Stored items from a collection
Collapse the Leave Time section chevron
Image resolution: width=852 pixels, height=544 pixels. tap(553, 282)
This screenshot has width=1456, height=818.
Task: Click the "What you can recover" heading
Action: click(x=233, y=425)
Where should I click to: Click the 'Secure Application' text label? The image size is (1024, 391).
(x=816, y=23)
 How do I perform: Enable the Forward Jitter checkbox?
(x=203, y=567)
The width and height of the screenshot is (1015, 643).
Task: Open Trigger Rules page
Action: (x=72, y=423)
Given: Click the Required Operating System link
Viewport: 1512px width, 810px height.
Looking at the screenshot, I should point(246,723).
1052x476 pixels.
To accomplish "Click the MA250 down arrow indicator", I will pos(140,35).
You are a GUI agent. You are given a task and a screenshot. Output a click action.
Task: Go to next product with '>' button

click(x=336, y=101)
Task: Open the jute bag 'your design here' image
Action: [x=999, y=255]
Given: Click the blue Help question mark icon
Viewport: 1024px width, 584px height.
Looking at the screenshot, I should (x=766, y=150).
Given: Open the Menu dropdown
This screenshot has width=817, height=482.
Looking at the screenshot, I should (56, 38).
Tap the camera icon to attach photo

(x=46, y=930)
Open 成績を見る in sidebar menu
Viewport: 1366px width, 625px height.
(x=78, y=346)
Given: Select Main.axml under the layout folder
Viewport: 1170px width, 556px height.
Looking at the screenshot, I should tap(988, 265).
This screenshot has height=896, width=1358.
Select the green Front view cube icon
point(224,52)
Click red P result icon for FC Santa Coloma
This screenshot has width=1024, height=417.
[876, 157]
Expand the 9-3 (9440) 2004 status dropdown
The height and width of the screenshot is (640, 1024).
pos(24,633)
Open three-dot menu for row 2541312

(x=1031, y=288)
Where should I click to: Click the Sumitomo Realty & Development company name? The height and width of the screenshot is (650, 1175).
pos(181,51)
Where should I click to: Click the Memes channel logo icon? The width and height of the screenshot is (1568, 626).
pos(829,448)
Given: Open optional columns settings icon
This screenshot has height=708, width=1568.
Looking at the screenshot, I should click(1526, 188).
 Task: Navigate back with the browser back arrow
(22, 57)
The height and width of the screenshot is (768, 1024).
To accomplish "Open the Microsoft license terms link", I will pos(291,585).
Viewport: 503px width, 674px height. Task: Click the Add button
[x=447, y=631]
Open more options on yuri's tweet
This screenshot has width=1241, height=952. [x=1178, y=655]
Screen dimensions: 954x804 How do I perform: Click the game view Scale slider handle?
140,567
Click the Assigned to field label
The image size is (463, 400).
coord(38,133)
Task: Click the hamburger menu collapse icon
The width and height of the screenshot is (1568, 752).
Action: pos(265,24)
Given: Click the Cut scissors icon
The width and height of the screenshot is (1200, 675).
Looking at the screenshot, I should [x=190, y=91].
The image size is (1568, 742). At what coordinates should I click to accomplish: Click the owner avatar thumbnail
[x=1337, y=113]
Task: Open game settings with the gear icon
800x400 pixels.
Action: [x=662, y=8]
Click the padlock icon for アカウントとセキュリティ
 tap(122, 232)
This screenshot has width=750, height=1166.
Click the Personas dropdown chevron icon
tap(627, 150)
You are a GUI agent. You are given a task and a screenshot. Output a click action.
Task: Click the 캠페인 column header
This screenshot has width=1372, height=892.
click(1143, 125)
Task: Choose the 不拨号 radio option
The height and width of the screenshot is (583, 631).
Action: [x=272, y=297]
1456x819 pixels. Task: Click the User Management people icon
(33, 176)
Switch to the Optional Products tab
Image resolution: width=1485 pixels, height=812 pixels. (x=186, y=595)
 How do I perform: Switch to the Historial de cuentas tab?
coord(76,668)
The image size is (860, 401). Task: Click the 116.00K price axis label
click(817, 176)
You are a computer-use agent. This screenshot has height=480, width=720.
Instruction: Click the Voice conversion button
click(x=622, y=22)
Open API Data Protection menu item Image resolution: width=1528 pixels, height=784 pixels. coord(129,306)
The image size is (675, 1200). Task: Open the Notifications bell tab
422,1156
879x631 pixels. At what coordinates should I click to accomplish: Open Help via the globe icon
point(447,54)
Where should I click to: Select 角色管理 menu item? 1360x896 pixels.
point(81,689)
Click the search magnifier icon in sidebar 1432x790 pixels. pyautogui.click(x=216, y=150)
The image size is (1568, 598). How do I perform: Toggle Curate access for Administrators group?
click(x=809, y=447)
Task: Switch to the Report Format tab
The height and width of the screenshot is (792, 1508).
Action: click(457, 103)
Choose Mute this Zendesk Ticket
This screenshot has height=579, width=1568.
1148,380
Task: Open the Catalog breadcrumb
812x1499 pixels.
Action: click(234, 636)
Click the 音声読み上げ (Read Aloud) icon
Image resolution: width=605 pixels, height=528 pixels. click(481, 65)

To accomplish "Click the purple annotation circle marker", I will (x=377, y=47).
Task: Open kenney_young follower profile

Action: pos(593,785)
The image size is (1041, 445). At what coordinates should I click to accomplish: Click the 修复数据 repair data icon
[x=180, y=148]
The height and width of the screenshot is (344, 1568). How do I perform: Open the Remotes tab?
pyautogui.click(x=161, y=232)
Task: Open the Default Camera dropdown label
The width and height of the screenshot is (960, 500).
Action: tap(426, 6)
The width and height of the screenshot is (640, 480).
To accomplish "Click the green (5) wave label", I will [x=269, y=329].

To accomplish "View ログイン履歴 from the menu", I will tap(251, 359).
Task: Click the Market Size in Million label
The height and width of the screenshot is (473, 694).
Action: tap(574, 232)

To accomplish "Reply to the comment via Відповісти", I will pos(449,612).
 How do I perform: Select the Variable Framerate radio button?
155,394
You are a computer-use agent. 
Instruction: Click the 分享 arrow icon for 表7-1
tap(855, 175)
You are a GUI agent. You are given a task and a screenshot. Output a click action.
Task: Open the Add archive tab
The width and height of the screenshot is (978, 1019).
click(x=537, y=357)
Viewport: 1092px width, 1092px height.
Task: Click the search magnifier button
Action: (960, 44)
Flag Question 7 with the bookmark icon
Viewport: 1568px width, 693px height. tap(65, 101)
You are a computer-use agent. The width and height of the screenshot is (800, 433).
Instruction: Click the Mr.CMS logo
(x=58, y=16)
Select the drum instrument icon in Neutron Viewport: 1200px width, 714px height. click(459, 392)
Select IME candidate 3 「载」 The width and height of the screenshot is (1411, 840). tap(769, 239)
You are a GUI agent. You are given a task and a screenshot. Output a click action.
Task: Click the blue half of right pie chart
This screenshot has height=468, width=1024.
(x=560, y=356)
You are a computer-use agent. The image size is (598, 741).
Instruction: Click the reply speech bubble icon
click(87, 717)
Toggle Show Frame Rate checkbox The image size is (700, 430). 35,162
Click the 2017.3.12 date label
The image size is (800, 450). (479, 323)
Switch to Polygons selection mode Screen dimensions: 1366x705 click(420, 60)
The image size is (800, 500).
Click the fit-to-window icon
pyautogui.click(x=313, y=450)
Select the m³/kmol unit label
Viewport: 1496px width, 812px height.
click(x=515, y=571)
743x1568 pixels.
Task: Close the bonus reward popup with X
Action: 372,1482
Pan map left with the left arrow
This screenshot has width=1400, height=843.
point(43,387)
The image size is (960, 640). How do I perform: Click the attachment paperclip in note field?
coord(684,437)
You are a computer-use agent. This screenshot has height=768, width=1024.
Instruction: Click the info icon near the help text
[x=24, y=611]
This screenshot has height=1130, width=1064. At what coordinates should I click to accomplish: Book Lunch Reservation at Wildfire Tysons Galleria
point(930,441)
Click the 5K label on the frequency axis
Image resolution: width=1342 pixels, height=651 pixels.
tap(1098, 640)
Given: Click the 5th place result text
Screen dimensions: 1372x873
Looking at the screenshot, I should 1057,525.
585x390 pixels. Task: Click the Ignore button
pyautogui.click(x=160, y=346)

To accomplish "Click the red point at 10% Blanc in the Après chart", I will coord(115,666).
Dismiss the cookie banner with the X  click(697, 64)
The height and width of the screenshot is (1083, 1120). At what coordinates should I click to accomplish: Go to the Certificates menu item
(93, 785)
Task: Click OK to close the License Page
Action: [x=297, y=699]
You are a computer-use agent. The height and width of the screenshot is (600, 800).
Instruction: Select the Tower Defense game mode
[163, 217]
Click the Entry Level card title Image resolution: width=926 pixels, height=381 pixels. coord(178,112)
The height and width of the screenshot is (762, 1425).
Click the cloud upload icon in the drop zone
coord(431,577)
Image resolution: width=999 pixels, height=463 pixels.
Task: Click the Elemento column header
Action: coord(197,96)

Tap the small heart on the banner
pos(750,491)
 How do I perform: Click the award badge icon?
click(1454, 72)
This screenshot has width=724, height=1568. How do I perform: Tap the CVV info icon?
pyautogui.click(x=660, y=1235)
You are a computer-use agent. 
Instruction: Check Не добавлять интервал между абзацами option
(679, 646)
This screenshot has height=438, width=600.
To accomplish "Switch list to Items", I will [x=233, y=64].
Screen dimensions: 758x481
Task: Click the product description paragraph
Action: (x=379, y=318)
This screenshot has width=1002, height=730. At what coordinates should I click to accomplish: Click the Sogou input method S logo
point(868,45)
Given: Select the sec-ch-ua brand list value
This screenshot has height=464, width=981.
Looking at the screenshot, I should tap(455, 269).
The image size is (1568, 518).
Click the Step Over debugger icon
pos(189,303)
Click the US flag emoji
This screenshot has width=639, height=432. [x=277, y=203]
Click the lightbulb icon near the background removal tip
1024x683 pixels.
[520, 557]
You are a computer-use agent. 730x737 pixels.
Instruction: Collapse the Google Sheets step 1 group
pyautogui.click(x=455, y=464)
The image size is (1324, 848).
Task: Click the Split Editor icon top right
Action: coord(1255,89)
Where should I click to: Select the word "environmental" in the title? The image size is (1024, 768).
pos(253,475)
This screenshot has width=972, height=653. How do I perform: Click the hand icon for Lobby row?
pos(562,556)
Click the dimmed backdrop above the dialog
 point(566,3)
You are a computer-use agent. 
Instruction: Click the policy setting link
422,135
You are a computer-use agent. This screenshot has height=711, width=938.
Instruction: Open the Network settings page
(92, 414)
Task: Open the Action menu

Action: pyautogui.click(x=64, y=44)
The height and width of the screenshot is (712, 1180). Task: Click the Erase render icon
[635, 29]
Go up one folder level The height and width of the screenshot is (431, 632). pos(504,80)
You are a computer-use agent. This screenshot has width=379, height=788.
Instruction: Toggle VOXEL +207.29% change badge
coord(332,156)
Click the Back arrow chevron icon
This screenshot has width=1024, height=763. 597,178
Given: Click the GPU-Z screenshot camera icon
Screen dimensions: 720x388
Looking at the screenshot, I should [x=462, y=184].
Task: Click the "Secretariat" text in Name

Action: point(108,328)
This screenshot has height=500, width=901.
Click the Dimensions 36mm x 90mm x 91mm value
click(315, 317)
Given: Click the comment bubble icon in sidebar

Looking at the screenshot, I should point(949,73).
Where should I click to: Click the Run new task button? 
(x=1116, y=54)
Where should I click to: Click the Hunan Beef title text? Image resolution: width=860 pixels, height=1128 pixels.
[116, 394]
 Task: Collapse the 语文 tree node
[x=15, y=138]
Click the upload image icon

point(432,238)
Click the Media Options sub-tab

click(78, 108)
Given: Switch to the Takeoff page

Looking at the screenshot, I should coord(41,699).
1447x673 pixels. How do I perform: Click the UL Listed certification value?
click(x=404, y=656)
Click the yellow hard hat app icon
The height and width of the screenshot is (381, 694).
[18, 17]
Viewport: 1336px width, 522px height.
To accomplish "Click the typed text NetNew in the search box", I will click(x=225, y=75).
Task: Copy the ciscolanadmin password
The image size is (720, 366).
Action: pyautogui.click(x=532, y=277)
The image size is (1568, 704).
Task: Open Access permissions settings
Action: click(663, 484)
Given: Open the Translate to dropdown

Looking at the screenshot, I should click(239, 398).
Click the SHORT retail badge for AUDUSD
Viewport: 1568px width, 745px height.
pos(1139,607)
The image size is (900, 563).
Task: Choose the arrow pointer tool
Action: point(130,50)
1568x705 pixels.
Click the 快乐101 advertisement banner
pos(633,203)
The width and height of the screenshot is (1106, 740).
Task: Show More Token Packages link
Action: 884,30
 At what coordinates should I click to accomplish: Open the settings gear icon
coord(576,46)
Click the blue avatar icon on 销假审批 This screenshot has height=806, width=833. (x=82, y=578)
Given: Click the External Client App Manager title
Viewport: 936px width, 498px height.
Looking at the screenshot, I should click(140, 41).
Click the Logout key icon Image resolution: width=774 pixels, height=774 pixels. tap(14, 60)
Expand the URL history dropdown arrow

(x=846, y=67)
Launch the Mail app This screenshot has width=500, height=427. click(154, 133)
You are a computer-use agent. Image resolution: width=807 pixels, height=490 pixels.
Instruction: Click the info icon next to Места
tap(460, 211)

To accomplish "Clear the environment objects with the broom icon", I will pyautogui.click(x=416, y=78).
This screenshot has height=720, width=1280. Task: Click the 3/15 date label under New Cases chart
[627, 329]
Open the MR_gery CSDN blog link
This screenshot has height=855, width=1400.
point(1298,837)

## Task prompt
Above are records; repeat only the lines starting at the line with "The width and height of the screenshot is (960, 500)." and ending at the line with "Task: Click the Market Size in Million label", exactly as they appear, both included.

## Finished task
The width and height of the screenshot is (960, 500).
Action: tap(426, 6)
The width and height of the screenshot is (640, 480).
To accomplish "Click the green (5) wave label", I will [x=269, y=329].

To accomplish "View ログイン履歴 from the menu", I will tap(251, 359).
Task: Click the Market Size in Million label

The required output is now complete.